## Task instructions
Check every line of the data for the word "version", and copy those that have it.

## Task inputs
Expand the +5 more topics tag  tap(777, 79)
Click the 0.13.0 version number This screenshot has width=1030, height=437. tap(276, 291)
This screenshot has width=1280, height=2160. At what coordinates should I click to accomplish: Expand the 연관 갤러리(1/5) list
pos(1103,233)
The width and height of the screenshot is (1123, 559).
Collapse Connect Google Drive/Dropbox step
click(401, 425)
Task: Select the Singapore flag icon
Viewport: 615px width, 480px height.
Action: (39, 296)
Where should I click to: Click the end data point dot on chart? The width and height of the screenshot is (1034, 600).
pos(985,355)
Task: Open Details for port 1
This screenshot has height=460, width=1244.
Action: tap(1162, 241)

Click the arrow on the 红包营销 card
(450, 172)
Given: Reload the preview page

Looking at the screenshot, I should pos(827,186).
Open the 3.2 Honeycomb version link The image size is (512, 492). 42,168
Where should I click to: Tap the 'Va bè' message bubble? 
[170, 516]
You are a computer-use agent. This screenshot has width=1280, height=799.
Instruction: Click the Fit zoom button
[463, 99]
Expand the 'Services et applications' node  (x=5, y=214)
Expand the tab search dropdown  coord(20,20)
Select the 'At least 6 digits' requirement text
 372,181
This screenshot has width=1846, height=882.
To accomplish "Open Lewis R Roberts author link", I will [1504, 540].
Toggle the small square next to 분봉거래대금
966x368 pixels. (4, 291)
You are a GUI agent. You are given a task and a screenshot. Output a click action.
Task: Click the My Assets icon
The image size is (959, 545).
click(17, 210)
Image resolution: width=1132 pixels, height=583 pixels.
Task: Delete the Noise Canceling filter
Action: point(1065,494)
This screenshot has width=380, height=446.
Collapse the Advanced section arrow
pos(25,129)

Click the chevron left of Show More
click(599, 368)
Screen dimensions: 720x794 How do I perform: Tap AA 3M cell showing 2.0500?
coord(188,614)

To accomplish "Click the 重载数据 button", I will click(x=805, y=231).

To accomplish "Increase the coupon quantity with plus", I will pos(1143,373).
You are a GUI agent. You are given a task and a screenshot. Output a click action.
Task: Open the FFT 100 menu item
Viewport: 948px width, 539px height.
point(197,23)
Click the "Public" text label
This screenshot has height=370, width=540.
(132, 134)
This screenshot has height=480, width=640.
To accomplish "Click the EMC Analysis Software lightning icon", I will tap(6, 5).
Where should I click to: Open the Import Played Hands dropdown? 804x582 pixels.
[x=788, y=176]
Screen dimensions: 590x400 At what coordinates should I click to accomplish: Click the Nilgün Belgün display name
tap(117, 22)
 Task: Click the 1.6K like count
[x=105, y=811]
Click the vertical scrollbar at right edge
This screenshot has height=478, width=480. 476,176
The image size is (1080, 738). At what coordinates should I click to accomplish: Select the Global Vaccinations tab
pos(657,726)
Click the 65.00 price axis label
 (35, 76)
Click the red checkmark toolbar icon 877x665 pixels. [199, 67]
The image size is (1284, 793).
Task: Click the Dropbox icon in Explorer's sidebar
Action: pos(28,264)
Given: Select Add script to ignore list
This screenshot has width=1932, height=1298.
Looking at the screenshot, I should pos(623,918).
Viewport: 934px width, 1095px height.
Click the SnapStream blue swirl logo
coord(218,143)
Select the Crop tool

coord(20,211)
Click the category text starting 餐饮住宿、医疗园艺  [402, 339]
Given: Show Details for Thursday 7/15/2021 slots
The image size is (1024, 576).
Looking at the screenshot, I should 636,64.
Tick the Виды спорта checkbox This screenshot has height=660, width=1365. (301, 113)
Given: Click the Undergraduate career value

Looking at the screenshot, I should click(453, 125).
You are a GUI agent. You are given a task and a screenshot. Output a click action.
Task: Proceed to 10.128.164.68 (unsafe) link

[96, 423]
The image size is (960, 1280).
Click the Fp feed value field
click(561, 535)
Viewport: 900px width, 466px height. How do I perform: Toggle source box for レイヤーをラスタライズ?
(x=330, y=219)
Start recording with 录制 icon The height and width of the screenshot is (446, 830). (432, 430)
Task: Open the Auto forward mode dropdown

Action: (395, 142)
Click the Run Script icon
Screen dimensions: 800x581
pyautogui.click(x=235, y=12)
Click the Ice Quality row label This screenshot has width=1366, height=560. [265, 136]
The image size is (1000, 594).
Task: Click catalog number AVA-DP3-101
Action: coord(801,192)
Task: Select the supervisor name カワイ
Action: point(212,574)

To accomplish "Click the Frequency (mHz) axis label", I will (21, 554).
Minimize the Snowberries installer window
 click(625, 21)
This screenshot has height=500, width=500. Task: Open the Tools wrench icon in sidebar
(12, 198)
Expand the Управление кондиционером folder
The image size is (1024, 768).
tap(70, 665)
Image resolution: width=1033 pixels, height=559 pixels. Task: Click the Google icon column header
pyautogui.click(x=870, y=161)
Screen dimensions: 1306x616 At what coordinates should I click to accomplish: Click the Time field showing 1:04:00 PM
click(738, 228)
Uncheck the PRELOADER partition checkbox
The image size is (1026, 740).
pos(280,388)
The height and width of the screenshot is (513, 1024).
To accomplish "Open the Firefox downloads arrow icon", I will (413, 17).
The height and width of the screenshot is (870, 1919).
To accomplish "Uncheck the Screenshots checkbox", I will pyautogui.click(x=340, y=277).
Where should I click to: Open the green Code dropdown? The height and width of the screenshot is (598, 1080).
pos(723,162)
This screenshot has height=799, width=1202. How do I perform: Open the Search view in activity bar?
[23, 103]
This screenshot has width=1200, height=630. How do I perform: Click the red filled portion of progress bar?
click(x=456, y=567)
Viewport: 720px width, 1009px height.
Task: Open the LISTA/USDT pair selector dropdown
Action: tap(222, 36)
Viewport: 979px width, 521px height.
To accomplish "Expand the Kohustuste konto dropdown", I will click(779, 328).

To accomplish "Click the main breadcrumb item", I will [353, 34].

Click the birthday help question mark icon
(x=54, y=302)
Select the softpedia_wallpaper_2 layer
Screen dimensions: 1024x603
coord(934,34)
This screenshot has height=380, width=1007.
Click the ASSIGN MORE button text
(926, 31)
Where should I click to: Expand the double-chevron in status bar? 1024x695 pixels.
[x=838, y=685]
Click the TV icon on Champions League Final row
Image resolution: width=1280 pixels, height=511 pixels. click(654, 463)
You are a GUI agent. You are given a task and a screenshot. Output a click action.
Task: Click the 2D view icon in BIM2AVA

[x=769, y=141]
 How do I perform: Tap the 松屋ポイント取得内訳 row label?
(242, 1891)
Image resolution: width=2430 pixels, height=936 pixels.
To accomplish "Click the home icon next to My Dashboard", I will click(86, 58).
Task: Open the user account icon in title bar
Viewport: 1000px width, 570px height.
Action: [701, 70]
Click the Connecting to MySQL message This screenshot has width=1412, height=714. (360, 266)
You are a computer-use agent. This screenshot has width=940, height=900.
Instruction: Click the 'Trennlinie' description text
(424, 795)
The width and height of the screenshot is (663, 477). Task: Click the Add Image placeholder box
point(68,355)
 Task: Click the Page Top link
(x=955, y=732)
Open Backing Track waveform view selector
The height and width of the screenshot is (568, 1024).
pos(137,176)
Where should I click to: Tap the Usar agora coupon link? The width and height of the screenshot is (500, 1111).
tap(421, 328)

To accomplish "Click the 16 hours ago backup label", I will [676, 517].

## Answer to this task
Click the 0.13.0 version number This screenshot has width=1030, height=437. tap(276, 291)
Open the 3.2 Honeycomb version link The image size is (512, 492). 42,168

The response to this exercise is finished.